Dr. John Beusterien (Department of CMLL)
John Beusterien was born in Detroit, Michigan, and received a B.A. and M.A. from the University of Michigan (Ann Arbor). Beusterien has worked at Texas Tech University for seventeen years. Before Texas Tech, Beusterien taught at Albion College (Michigan), Colby College (Maine), and the University of Miami (Florida). He serves as the managing editor of Cervantes: Bulletin of the Cervantes Society of America. Current publications focus on the environmental humanities and classical Spanish theater. He is also developing Lubbock Waters to educate about the ecosystem of the southern high plains. Beusterien also writes poetry and short stories.
Project: "The Gawkers"
This project entails the continuation of an ongoing collaborative project related to African slaves and people of African descent living in early modern Seville. It focuses on the classical Spanish play Los mirones / The Gawkers. I discuss the collaborative project which is working toward the publication of the first Spanish and English edition of the play. I also discuss its Summer 2022 staging in London and Almagro (Spain) and look toward a production of the play in Lubbock in the Spring of 2023. I pay attention to the importance of 1619, the approximate date of the play, in order to contextualize the importance of the play for U.S. English-speaking audiences because the history of slavery and African descendants in the U.S. context shares important links to Iberia and the early modern Spanish and Portuguese-speaking world.

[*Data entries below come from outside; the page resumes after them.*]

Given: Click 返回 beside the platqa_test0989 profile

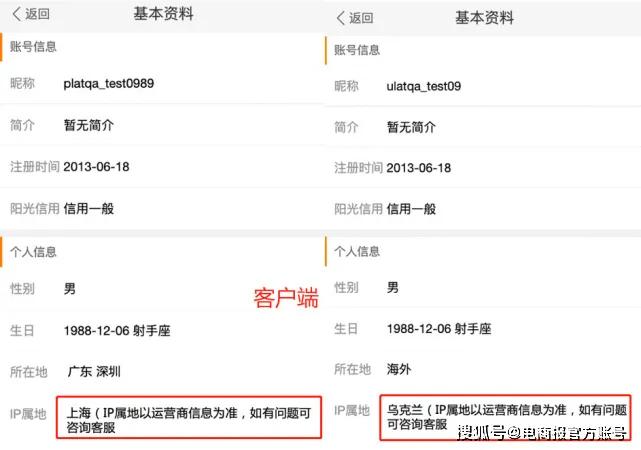Looking at the screenshot, I should coord(36,16).
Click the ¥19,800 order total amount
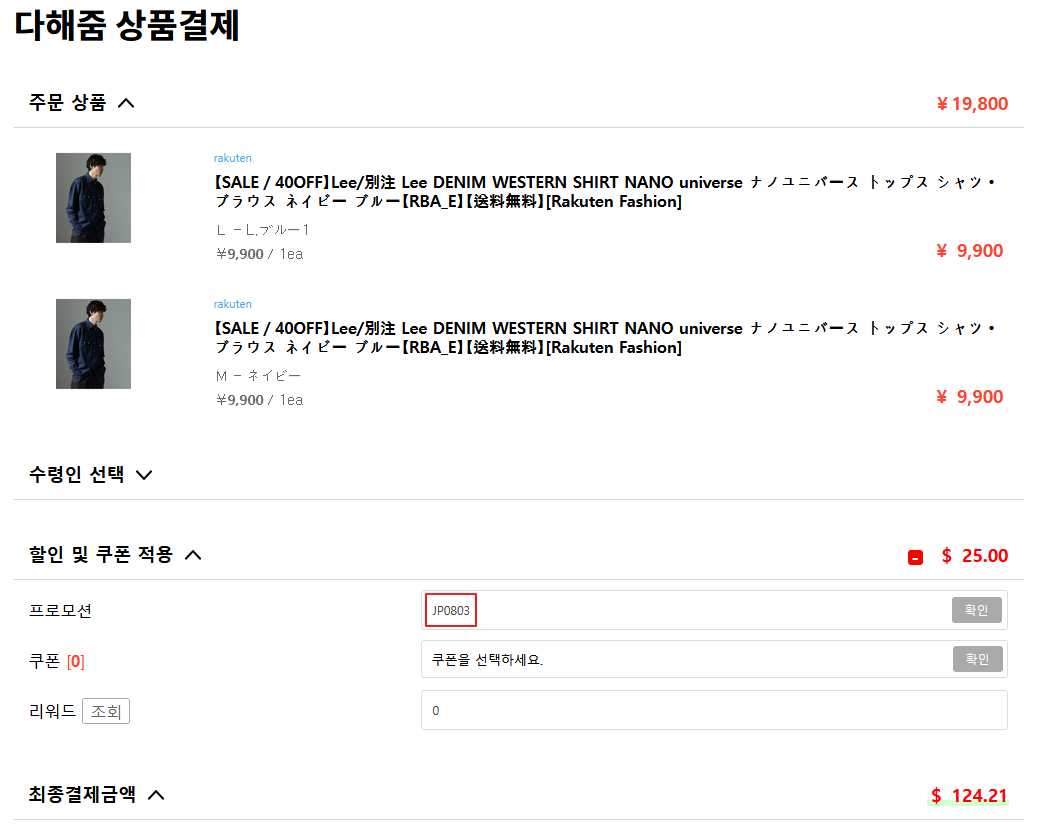1044x832 pixels. [x=972, y=104]
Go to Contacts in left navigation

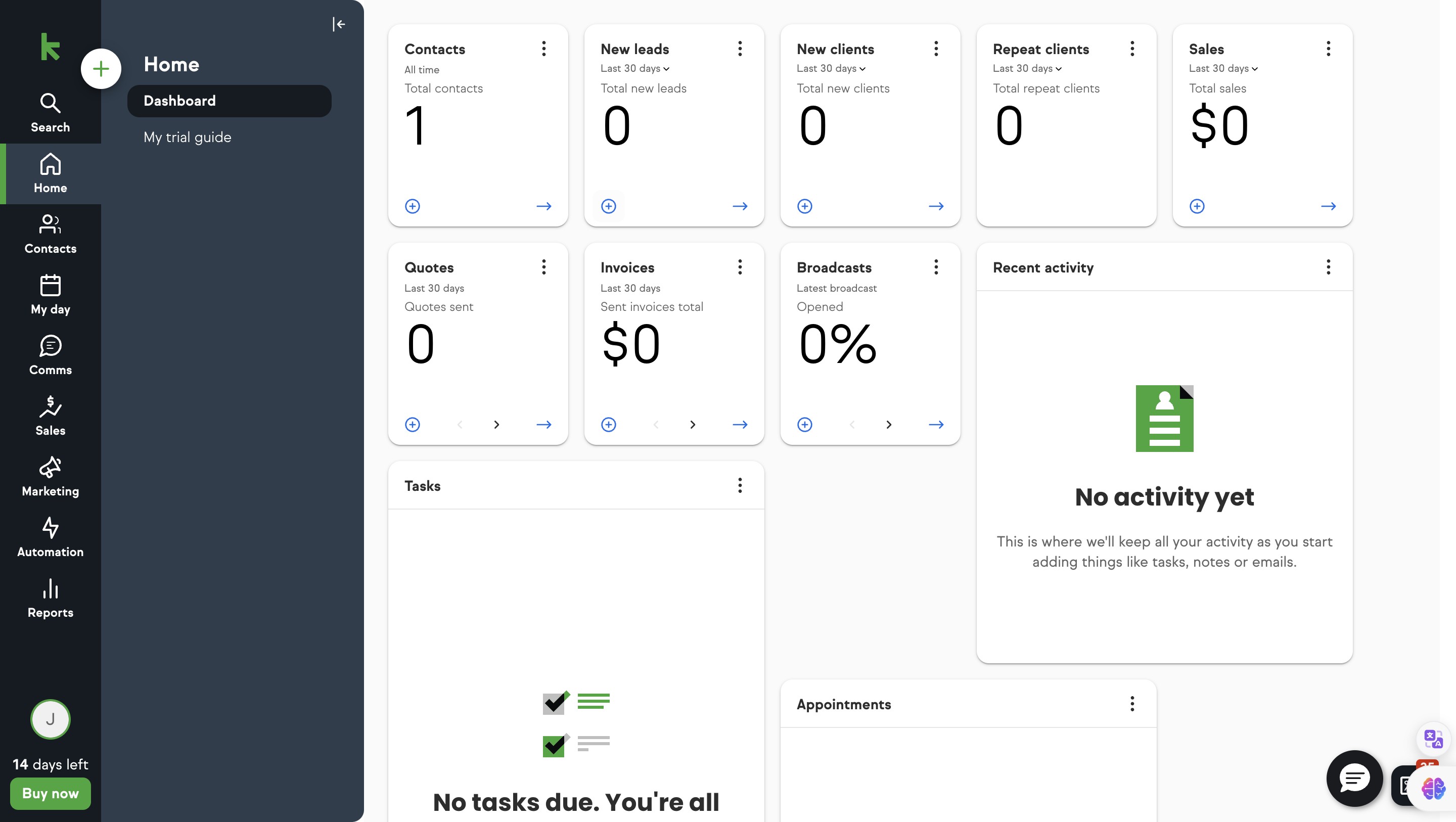[x=51, y=234]
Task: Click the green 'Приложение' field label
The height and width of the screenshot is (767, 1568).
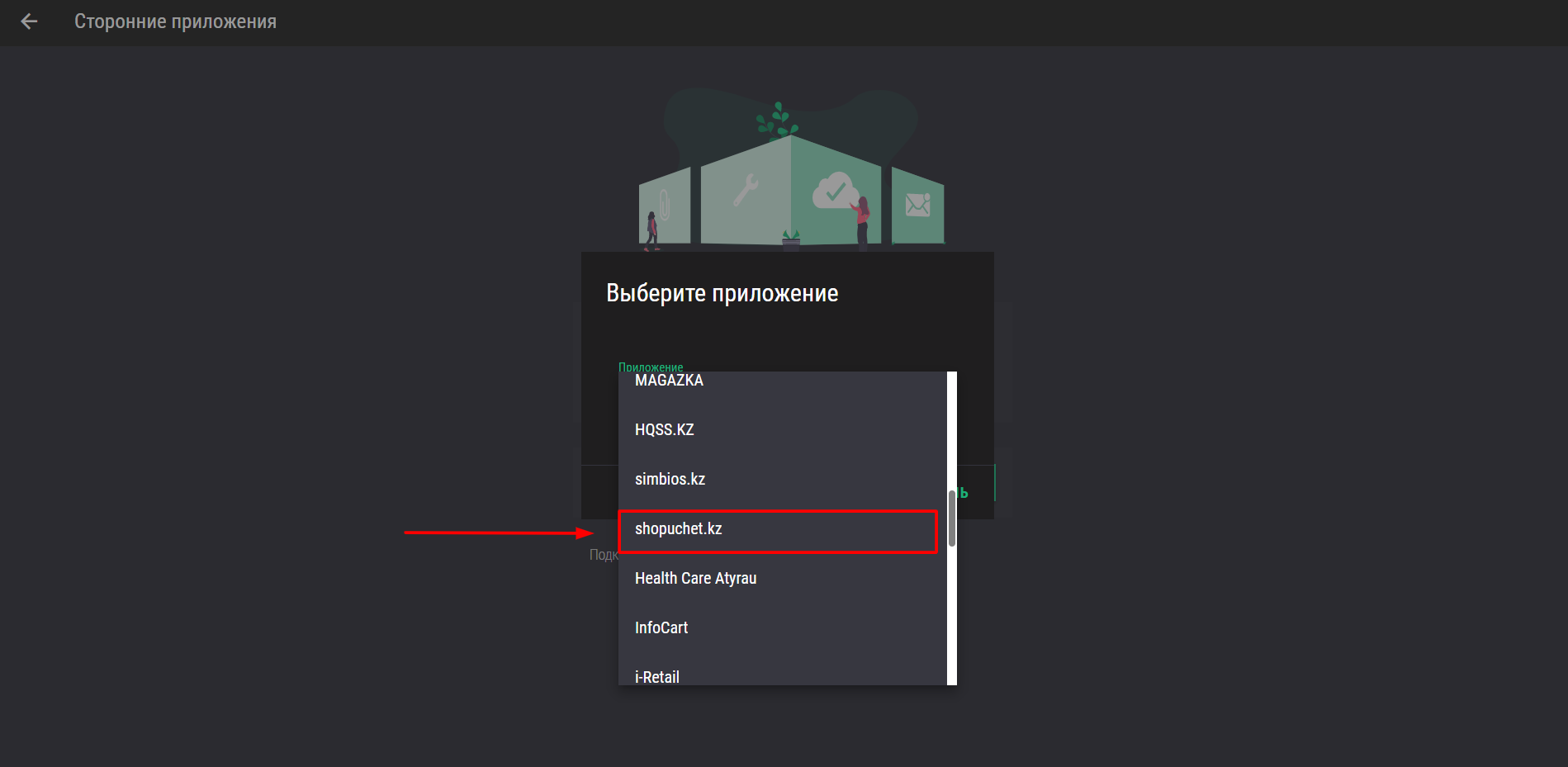Action: [x=651, y=367]
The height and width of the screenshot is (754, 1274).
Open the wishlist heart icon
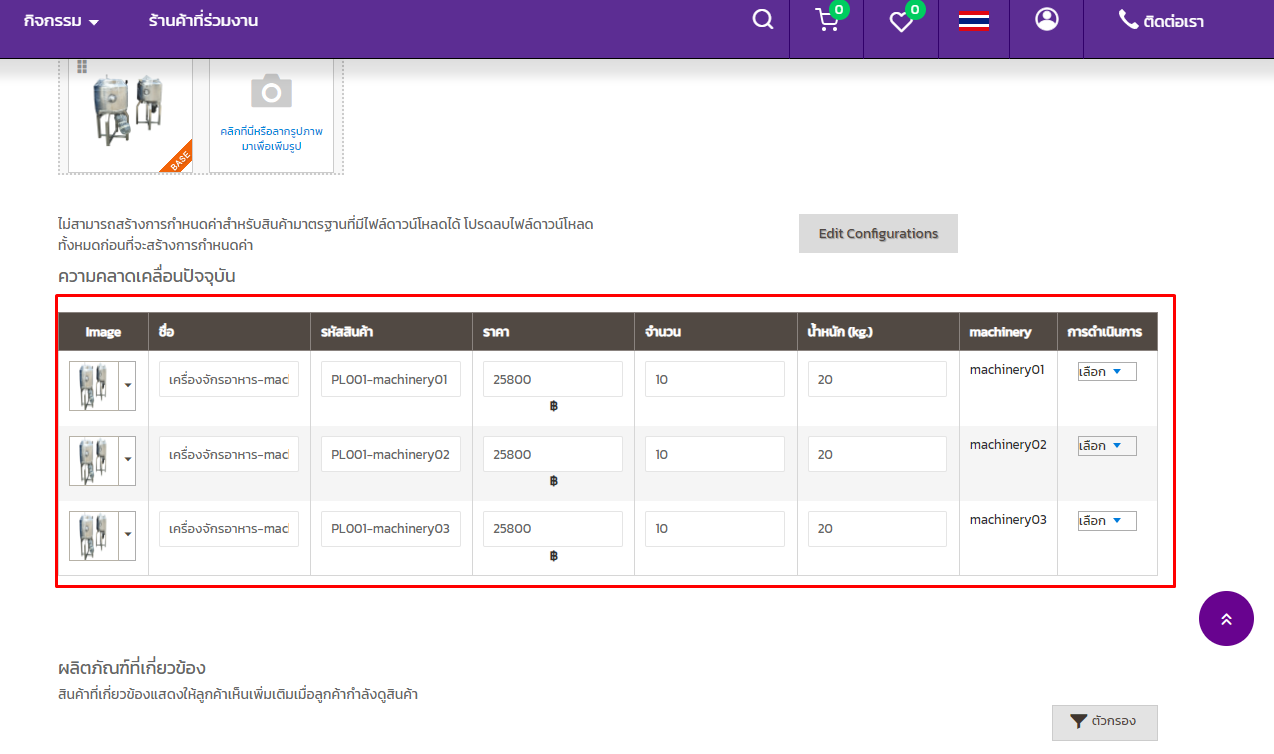901,22
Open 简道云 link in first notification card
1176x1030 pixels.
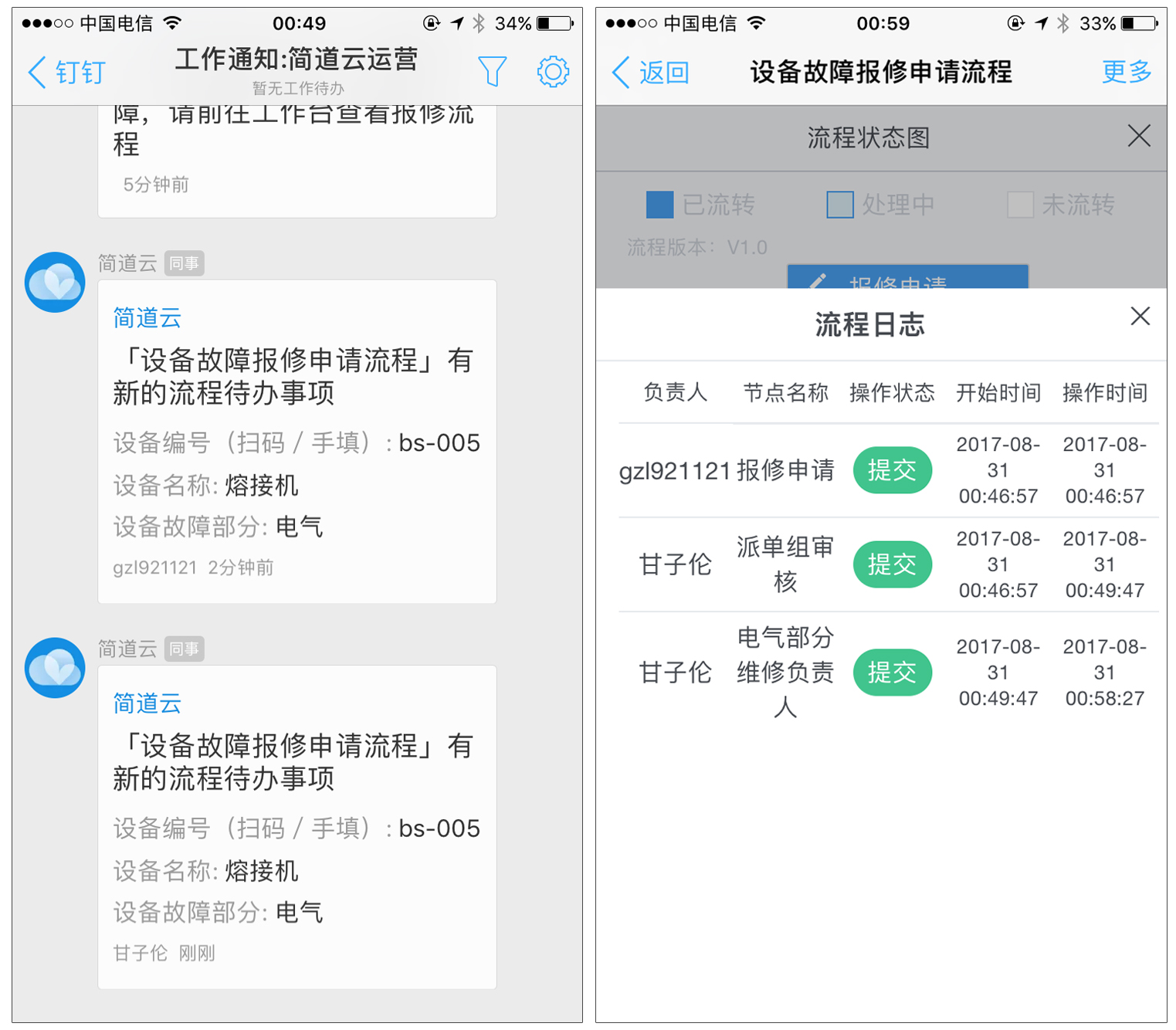147,318
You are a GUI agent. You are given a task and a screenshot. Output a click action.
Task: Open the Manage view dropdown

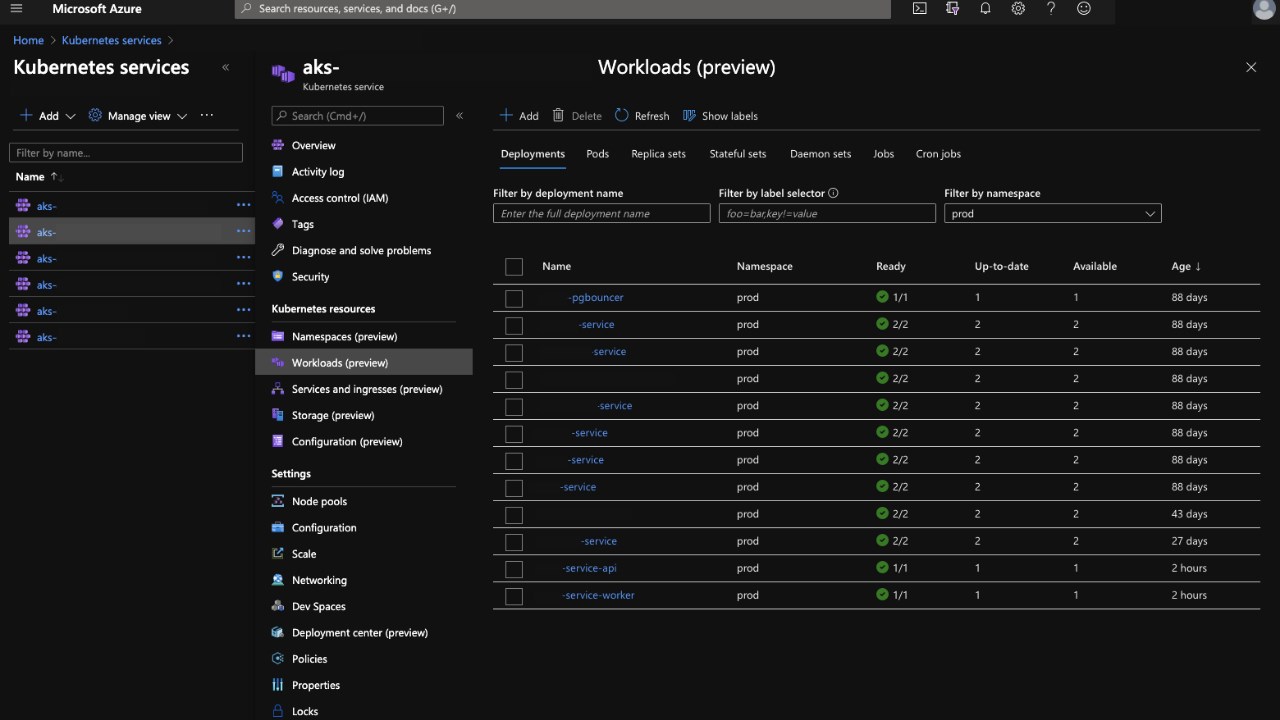[x=139, y=116]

Dr. Ali Duffy (School of Theatre and Dance)
Ali Duffy is a President's Excellence in Teaching Professor, Associate Head and Professor of Dance and Honors, and Graduate Dance Director at Texas Tech University. She is the founder and Artistic Director of Flatlands Dance Theatre (www.flatlandsdance.org) and a co-founder of the International Alliance for Parents in Dance. She holds a PhD in Dance from Texas Woman's University, an MFA in Choreography from the University of North Carolina at Greensboro, a BA in Dance from the University of North Carolina at Charlotte, and a Professional Certificate in Online Education from the University of Wisconsin Madison and is also working toward Stott Pilates Reformer certification.
Project: “Surfing the Raging Sea: Stories of Pregnancy, Parenting, and Motherhood in Dance During a Pandemic”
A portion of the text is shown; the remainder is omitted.